“The Big One” refers to an anticipated, high-magnitude earthquake (M8.0 or greater) along a major fault system. Key scenarios involve the Cascadia Subduction Zone (M9.0+ megathrust rupture) and the San Andreas Fault (M7.8 to M8.3 event). The disaster’s timeline extends far beyond the moment of rupture, encompassing initial ground motion, secondary hazards, the prolonged aftershock sequence, and the arduous process of societal recovery. Understanding the duration of each phase is necessary to comprehend the full scale of this multi-phase crisis.
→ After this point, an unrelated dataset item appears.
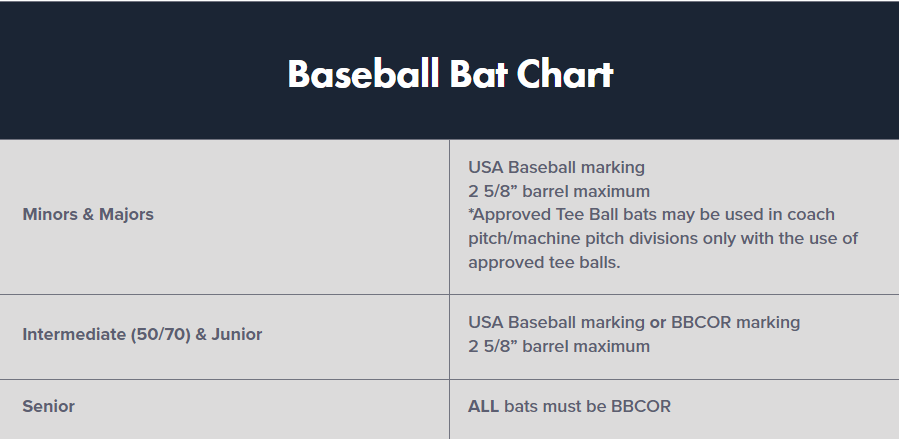Click the word Junior in the left column

(237, 334)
The Duration of Ground Shaking
The physical ground shaking is the most intense and immediate phase, with duration proportional to the earthquake’s magnitude and the length of the fault that ruptures. A moderate earthquake (e.g., M6.9) might produce significant shaking for only 15 to 20 seconds. Even the 1906 San Francisco earthquake (M7.8) saw intense shaking for less than 42 seconds, but a megathrust event is fundamentally different due to the immense scale of the rupture.
A M9.0 earthquake, such as the one modeled for the Cascadia Subduction Zone, involves a fault rupture extending hundreds of miles. This massive rupture zone causes the ground to shake for several minutes as the rupture propagates along the fault line. Historical examples include the 2011 M9.0 Tohoku earthquake (six minutes) and the 1964 M9.2 Great Alaskan earthquake (four and a half minutes). This extended duration increases the time structures are under stress, leading to the failure of infrastructure designed for only brief shaking.
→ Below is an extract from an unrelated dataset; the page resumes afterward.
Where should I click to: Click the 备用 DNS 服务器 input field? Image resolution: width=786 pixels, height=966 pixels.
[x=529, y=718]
Immediate Secondary Hazards Timeline
The time immediately following the cessation of ground motion marks a transition to a cascading natural disaster defined by non-seismic hazards. This period spans the first 12 hours, during which the affected area is rapidly redefined by the aftermath of the shaking.
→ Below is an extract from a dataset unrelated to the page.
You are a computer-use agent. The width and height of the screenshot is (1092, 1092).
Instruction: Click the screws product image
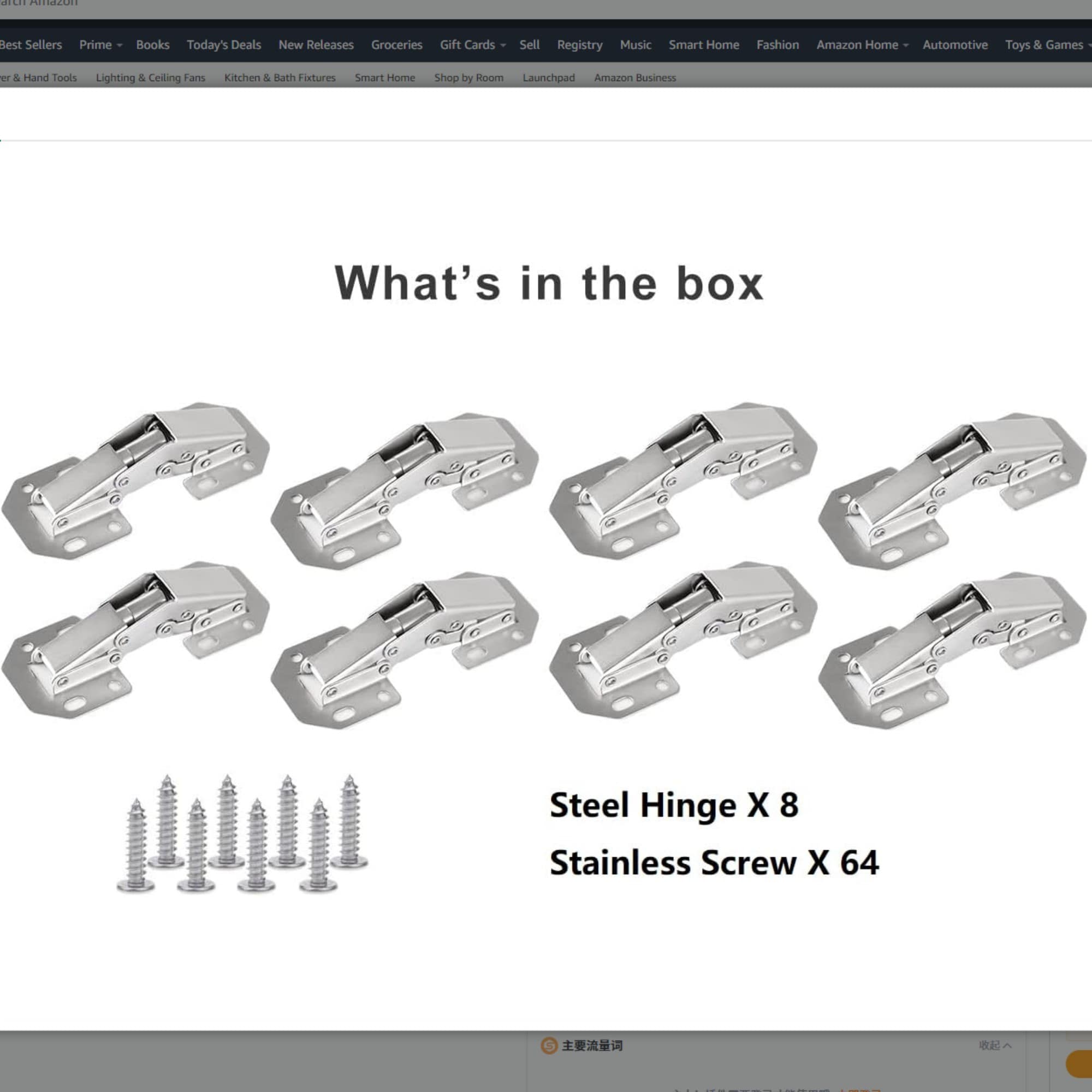coord(242,834)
For coastal areas near a megathrust fault, the most time-sensitive secondary hazard is the tsunami. Unlike distant tsunamis that allow for hours of warning, a locally generated wave from a Cascadia-style event can arrive at the coast within 10 to 20 minutes of the shaking stopping. This rapid arrival makes immediate self-evacuation the only viable response.
Inland areas face immediate threats, including landslides and soil liquefaction, which begin during or immediately after the strong motion. Liquefaction occurs when saturated soil temporarily loses its strength, causing the ground to behave like a liquid and leading to the collapse of structures. Fires also ignite quickly due to ruptured natural gas lines and downed electrical wires, often starting within minutes and defining the initial hours of the crisis.
The Extended Aftershock Sequence
The geological duration of the event is significantly extended by the aftershock sequence, which maintains a state of seismic crisis long after the main shock has ended. Aftershocks are smaller earthquakes that occur within the same fault zone, representing the crust adjusting to the massive redistribution of stress. These subsequent events can be substantial; a M9.0 mainshock is capable of producing aftershocks of M7.0 or higher, which can cause additional damage to already compromised structures.
The rate and magnitude of aftershocks generally follow Omori’s Law, stating that the frequency of these quakes decays over time. While the decay is rapid at first, the sequence can persist for an extended period. Depending on the mainshock’s magnitude, aftershock activity can last for weeks to months, and sometimes for years. For example, the aftershock duration of a major historical earthquake was estimated to last for over two years.
Infrastructure Restoration and Recovery Timelines
For the population, the true duration of the disaster is measured not by ground motion but by the time it takes for essential services to return, marking the transition from emergency to recovery. The timelines for restoring infrastructure reflect the scale of the damage expected from a massive earthquake.
Power and communication systems, which rely on above-ground lines and vulnerable substations, are often the first to fail. Restoration is expected to take days to weeks, though localized outages in heavily damaged areas may last longer until access and repairs are completed.
Water and sewage systems, which involve vast networks of buried pipes, are the most difficult to repair, particularly in areas subjected to liquefaction and surface rupture. Engineering estimates suggest that some of the hardest-hit areas could be without full water service for weeks to several months.
Major transportation routes, including highways, bridges, and rail lines, will face significant damage, halting the movement of people and emergency supplies. While initial debris clearance may happen quickly, the full restoration of these major arteries to pre-event capacity is a multi-month logistical undertaking.